Rome Global Gateway villa
The University of Notre Dame has purchased a villa in central Rome to be used as a student residence hall for Rome Global Gateway programs.
The century-old building, quite new by Roman standards, is a city block away from the headquarters of the Notre Dame program at 15 Via Ostilia in Rome’s Rione Celio neighborhood on the slopes of the Caelian Hill. Scheduled for occupancy in the fall of 2017, it will house 100 Notre Dame students and a rector and residence hall staff.
“The purchase of the villa expands the horizon of possibilities both for the Gateway and for the longstanding Notre Dame architecture program in Rome,” said J. Nicholas Entrikin, vice president and associate provost for internationalization. “The University’s strategic and wise investment in the villa will greatly increase student and faculty opportunities for study and research in the heart of the Eternal City.”

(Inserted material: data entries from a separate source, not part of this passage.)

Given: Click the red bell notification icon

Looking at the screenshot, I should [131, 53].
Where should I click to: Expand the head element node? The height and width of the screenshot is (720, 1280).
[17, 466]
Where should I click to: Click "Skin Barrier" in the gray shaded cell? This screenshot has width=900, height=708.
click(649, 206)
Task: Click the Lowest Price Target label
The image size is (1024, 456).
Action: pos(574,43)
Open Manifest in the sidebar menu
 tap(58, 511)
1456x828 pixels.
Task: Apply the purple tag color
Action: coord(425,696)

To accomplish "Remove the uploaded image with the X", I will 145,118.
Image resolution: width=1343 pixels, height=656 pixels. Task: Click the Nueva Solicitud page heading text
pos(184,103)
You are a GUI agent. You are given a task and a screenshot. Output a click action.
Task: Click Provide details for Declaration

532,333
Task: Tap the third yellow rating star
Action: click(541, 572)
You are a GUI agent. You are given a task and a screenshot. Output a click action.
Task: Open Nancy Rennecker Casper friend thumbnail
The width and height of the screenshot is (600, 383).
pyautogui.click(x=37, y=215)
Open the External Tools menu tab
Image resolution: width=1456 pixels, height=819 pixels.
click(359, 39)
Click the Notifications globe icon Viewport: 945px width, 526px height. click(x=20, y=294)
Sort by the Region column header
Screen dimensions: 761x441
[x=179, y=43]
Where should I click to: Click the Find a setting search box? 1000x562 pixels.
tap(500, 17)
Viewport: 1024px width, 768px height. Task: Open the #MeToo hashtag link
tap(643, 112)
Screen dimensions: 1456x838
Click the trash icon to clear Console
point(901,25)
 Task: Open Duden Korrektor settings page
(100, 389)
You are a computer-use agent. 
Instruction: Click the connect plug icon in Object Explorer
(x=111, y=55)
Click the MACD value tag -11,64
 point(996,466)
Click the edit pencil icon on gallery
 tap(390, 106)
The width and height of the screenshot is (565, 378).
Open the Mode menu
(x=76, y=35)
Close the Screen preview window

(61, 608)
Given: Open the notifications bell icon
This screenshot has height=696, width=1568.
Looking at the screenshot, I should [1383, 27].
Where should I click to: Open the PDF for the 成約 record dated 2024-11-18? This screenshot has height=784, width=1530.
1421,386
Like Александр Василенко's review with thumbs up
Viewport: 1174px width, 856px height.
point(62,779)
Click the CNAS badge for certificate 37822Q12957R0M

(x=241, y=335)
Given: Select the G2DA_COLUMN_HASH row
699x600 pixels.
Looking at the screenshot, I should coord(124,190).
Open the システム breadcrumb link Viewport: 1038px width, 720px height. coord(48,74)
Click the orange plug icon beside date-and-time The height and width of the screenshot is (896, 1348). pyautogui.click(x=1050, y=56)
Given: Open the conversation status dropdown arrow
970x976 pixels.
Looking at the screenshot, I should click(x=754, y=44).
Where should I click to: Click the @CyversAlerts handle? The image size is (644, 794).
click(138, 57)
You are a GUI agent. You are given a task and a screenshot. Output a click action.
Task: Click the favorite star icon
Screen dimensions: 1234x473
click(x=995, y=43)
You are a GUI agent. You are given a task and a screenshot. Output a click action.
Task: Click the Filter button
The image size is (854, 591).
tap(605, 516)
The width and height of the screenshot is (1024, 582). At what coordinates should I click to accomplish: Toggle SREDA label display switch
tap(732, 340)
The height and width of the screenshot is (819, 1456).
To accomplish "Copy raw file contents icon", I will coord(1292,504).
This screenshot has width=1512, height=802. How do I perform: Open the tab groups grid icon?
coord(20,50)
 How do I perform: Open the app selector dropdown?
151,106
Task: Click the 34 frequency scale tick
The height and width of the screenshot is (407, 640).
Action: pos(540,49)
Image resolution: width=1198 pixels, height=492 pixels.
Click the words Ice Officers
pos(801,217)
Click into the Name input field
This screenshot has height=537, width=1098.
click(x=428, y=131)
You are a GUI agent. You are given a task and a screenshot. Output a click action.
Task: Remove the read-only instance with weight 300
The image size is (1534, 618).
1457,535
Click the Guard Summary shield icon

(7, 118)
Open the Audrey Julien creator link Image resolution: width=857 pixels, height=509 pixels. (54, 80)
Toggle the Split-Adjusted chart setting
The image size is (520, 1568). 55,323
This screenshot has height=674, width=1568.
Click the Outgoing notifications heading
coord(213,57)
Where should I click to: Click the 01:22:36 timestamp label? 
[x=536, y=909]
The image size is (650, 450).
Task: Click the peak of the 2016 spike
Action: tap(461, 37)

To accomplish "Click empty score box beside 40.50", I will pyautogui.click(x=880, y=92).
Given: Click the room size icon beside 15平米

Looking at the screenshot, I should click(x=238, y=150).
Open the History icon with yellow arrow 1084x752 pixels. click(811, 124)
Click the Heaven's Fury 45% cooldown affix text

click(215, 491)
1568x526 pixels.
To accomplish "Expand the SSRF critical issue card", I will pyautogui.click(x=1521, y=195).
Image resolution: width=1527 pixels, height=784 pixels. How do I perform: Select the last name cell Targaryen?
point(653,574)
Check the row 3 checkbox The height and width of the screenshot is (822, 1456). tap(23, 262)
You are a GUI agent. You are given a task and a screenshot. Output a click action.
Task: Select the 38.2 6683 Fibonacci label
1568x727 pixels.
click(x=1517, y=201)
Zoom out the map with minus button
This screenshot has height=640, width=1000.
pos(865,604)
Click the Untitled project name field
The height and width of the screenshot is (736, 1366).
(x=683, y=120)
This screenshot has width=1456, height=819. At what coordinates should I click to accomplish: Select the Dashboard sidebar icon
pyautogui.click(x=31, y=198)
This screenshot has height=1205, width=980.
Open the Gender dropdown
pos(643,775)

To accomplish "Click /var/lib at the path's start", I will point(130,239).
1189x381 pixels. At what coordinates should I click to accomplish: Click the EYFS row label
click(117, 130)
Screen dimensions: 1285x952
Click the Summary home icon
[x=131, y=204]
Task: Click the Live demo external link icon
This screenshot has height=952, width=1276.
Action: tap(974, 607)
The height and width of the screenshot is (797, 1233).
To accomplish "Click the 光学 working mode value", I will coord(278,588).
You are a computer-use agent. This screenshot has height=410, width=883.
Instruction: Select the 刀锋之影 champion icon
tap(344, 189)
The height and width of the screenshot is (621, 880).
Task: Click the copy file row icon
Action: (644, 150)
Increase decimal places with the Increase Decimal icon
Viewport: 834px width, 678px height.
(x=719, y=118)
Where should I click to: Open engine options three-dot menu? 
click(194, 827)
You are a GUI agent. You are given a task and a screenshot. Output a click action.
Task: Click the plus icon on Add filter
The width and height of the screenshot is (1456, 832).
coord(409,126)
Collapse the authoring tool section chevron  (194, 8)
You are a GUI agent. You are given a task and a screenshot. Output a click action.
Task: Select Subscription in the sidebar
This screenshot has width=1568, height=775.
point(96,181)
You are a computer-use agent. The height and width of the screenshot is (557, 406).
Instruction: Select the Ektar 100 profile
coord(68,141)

Praising the newly acquired Roman building for its architectural significance, Michael Lykoudis, Francis and Kathleen Rooney Dean of Notre Dame’s School of Architecture, said that the facility “will have a profoundly positive impact on the lives of all architecture students, each of whom spends a full academic year in Rome as part of the required curriculum.”
Theodore J. Cachey Jr., academic director of the Rome Global Gateway, said that the new building’s location and historical significance were both noteworthy. “It was built in 1913 by the Duchess of Pontalto, and the family of the Count of Loschiavo lived there during the early 1900s,” he said. “When Italy’s racial laws led to the eviction of Jewish children from the Italian schools in 1938, the Jewish Community of Rome used it as a school. The Italian Military Police took up residence there from 1940 until recent times. It is inspiring to think that Notre Dame will be writing the next chapter of the history of the Villa on the Caelian Hill, one of the seven storied hills of Rome.”
One of the five Global Gateways worldwide (the others are in Beijing, Dublin, London and Jerusalem), the Rome Global Gateway serves as a hub supporting the academic, educational and cultural mission of the University. The Gateway also fosters research and graduate education and develops and maintains institutional relations with universities, educational foundations and organizations in Italy, Europe and the Mediterranean, as well as with the Holy See.